All the advance signs looked discouraging, but I still kept thinking: How bad could
a comedy starring Eddie Murphy and Jeff Goldblum really be? Well, let's put it this
way -- you won't ever hear me asking that particular question again. The more-often-brilliant-than-not
Murphy and Goldblum have both hit new career nadirs in this tedious, unfunny comedy
about a slumping shopping-network TV channel in Miami that hires a freelance guru
to boost its sales. The set-up offers what seems to be potentially sharp-edged opportunities
for satire of our modern mercenary media and national desire for belief -- whether
it be the quest for a spiritual higher plane or faith in the power of material things
to improve our lot in life -- yet the film manages to skirt all its keen potential
and mire itself in prosaic boy-meets-girl-and-kooky-sidekick plot machinations. Ultimately,
the ascetic approach may work best with Holy Man -- eliminate its consumption from
your life plan and your burden will be lifted, my friends. Goldblum plays the part
of Ricky Hayman, a top executive at the Good Buy Shopping Network (GBSN). He's a
craven, soulless, and moderately powerful paragon of modern life who harbors contempt
for the products he hawks as well as the lovely models he dates. But Ricky's job
is hanging by a thread, and he must prove his mettle to the station's new owner (Loggia)
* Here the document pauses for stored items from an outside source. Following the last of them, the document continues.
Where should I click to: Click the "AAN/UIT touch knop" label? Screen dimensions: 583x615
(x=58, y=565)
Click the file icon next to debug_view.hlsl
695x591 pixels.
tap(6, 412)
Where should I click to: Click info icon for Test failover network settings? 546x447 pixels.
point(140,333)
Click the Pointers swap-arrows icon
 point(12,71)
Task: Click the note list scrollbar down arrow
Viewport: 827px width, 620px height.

and his pert new media analyst Kate Newell (Preston). Enter the mysterious "holy
man" named G (Murphy), a pilgrim who first appears to him by the side of the highway.
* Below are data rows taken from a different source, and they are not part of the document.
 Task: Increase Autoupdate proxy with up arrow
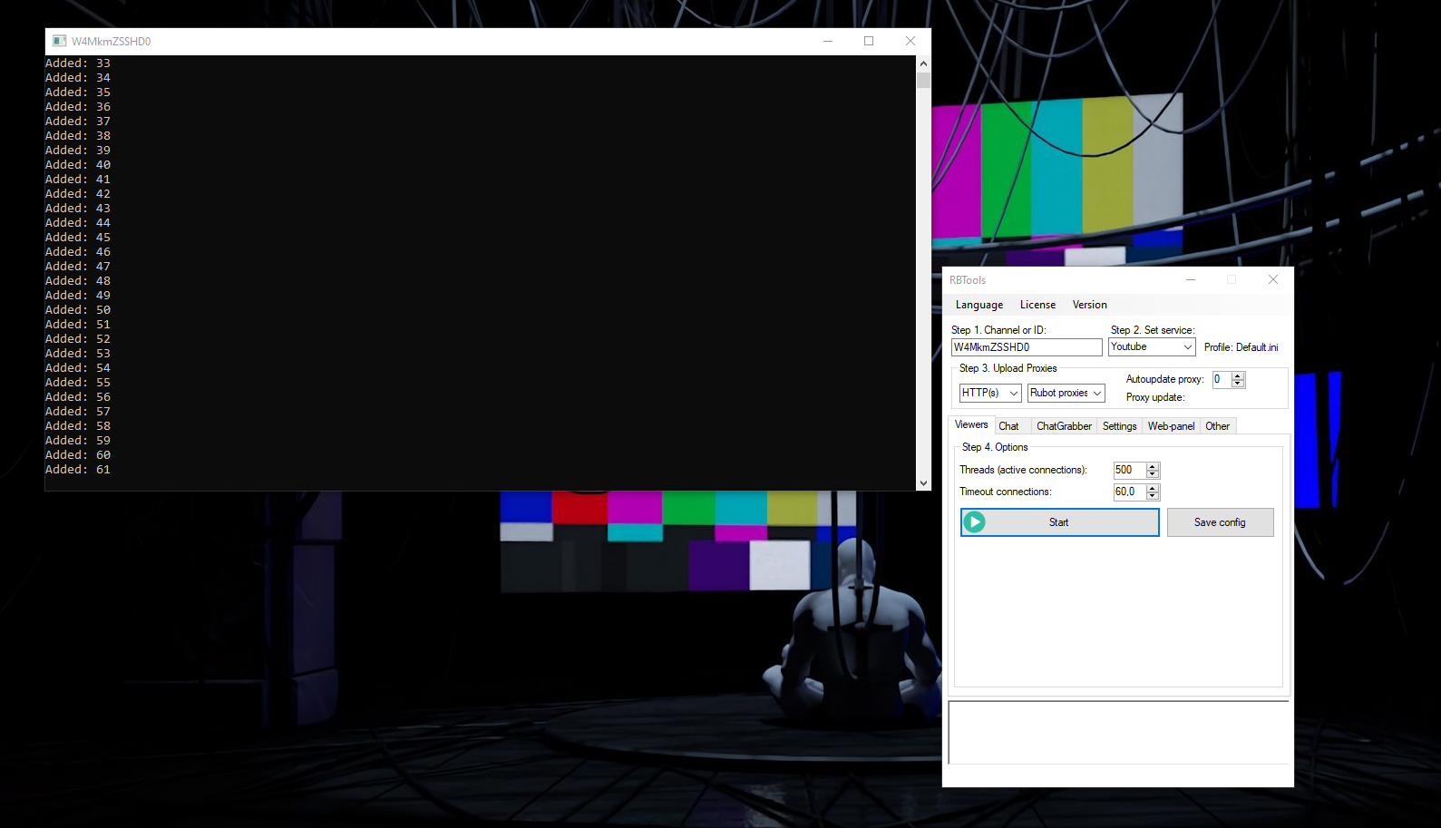pos(1238,375)
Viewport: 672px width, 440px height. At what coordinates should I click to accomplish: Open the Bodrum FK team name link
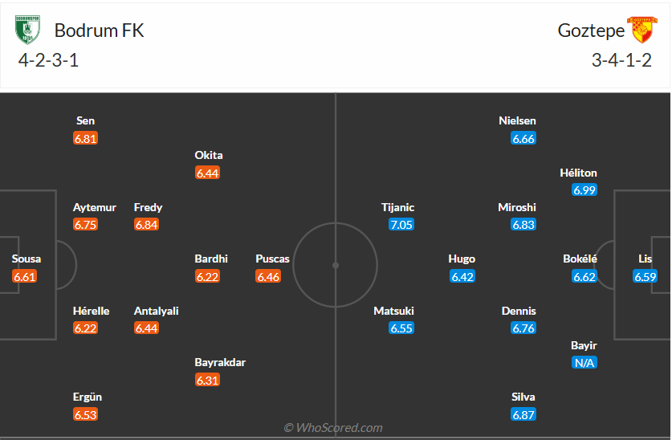pos(99,31)
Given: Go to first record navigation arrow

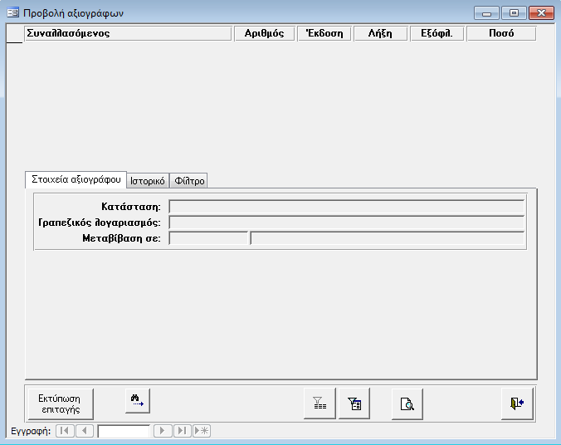Looking at the screenshot, I should click(65, 431).
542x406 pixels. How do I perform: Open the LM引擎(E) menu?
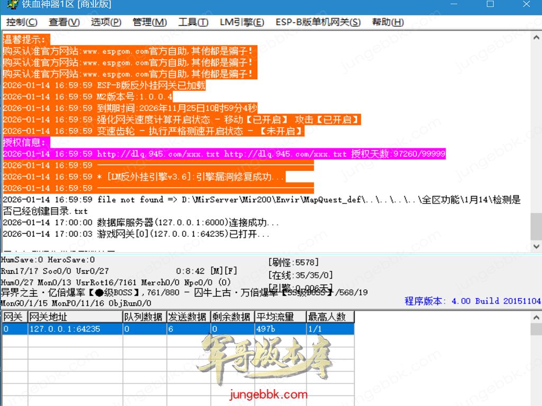tap(242, 22)
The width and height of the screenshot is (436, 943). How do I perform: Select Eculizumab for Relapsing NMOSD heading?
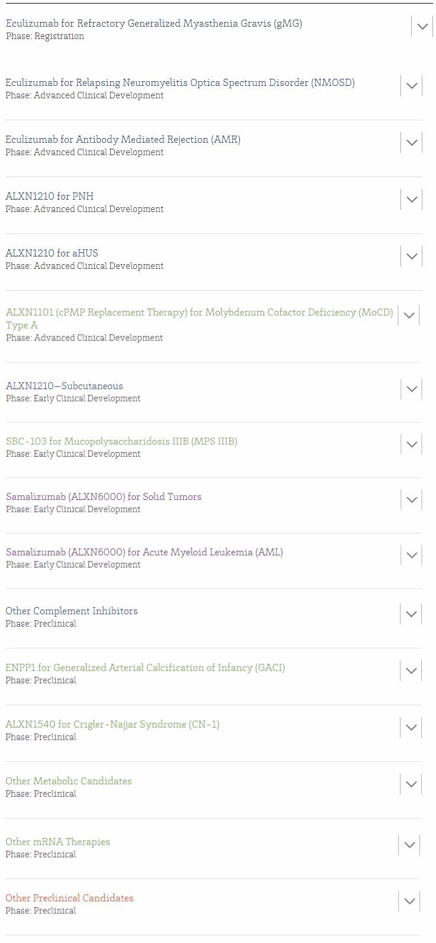point(180,82)
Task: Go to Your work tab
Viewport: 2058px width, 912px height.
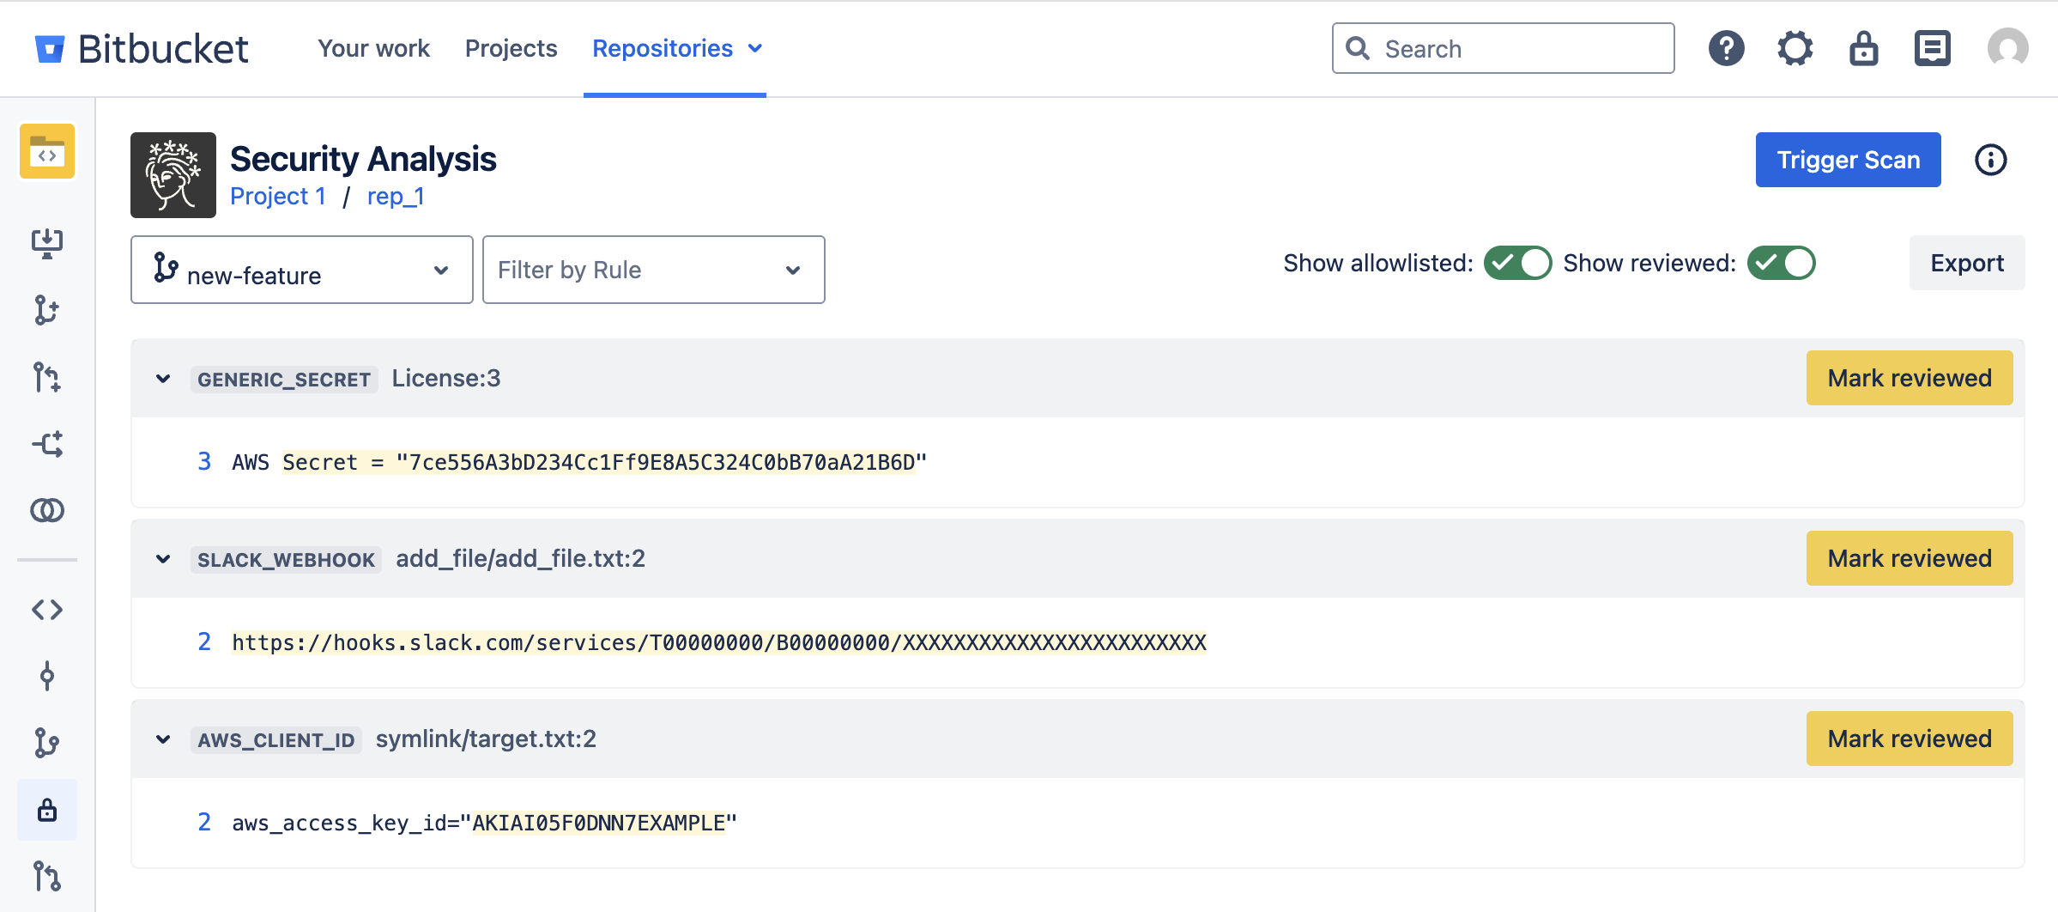Action: (x=373, y=48)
G attaches himself to Ricky like Marlowe's Ghost, here on a mission to guide Ricky
toward the real meaning of life. Or maybe he's just a crazy scam artist who spouts
vaguely spiritual feel-good aphorisms. The script by Tom Shulman (who found success
early in his career with an Oscar win for his second screenplay, Dead Poets Society,
but has recently hit the skids with such monumental clunkers as Medicine Man and
8 Heads in a Duffel Bag) is woefully shopworn and predictable and brimming with implausibilities.
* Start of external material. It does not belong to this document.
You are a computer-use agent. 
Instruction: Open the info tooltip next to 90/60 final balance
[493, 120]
The stars evidence no chemistry whatsoever, either with the characters they are playing
or with each other. Murphy underplays his comic mannerisms, as if in deference to
the belief that he is indeed playing a holy man. Goldblum, as is usual, conveys a
thinking man's twitchiness but you suspect his eyes are just darting about madly
in search of the exit signs. As a couple, Goldblum and Preston give off no real sparks;
their leap from animosity to passion is barely noticeable. Amplifying the film's
lackadaisical attitude is its poorly conceived compositions that awkwardly cut characters
off at the forehead, as if the filmmakers didn't know how to accommodate Goldblum's
tall stature. Holy Man needs to be sent on a retreat.